> _Work order_:
Reproduce the full listing exactly.

> _Information_:
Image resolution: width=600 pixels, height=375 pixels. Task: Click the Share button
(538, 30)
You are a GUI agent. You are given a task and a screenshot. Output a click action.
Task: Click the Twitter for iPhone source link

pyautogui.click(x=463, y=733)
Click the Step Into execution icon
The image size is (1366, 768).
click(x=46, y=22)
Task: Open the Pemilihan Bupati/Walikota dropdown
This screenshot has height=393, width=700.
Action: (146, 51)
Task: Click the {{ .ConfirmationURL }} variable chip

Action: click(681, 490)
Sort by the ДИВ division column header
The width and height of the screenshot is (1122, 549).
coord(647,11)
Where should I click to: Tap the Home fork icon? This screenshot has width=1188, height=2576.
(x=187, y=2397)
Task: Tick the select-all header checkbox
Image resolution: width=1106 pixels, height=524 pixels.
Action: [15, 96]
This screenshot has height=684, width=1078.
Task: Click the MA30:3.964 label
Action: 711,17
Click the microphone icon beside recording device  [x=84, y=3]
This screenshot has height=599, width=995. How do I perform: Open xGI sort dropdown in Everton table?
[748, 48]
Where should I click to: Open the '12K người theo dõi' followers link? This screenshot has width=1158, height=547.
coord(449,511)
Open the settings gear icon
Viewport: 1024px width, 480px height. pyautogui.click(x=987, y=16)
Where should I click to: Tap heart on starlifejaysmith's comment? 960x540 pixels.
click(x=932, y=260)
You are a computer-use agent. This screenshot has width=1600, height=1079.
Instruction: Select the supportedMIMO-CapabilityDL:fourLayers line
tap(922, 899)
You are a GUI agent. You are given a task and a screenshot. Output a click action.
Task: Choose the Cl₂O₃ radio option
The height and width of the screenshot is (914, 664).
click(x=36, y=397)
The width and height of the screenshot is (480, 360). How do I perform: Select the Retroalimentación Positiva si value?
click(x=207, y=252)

> _Result of the exercise_:
Image resolution: width=600 pixels, height=375 pixels. Task: Click the Share button
(538, 30)
You are a GUI agent. You are given a task and a screenshot. Output a click action.
Task: Click the Twitter for iPhone source link

pyautogui.click(x=463, y=733)
Click the Step Into execution icon
The image size is (1366, 768).
click(x=46, y=22)
Task: Open the Pemilihan Bupati/Walikota dropdown
This screenshot has height=393, width=700.
Action: (146, 51)
Task: Click the {{ .ConfirmationURL }} variable chip

Action: click(681, 490)
Sort by the ДИВ division column header
The width and height of the screenshot is (1122, 549).
coord(647,11)
Where should I click to: Tap the Home fork icon? This screenshot has width=1188, height=2576.
(x=187, y=2397)
Task: Tick the select-all header checkbox
Image resolution: width=1106 pixels, height=524 pixels.
Action: [15, 96]
This screenshot has height=684, width=1078.
Task: Click the MA30:3.964 label
Action: 711,17
Click the microphone icon beside recording device  [x=84, y=3]
This screenshot has height=599, width=995. How do I perform: Open xGI sort dropdown in Everton table?
[748, 48]
Where should I click to: Open the '12K người theo dõi' followers link? This screenshot has width=1158, height=547.
coord(449,511)
Open the settings gear icon
Viewport: 1024px width, 480px height. pyautogui.click(x=987, y=16)
Where should I click to: Tap heart on starlifejaysmith's comment? 960x540 pixels.
click(x=932, y=260)
You are a computer-use agent. This screenshot has width=1600, height=1079.
Instruction: Select the supportedMIMO-CapabilityDL:fourLayers line
tap(922, 899)
You are a GUI agent. You are given a task and a screenshot. Output a click action.
Task: Choose the Cl₂O₃ radio option
The height and width of the screenshot is (914, 664).
click(x=36, y=397)
The width and height of the screenshot is (480, 360). How do I perform: Select the Retroalimentación Positiva si value?
click(x=207, y=252)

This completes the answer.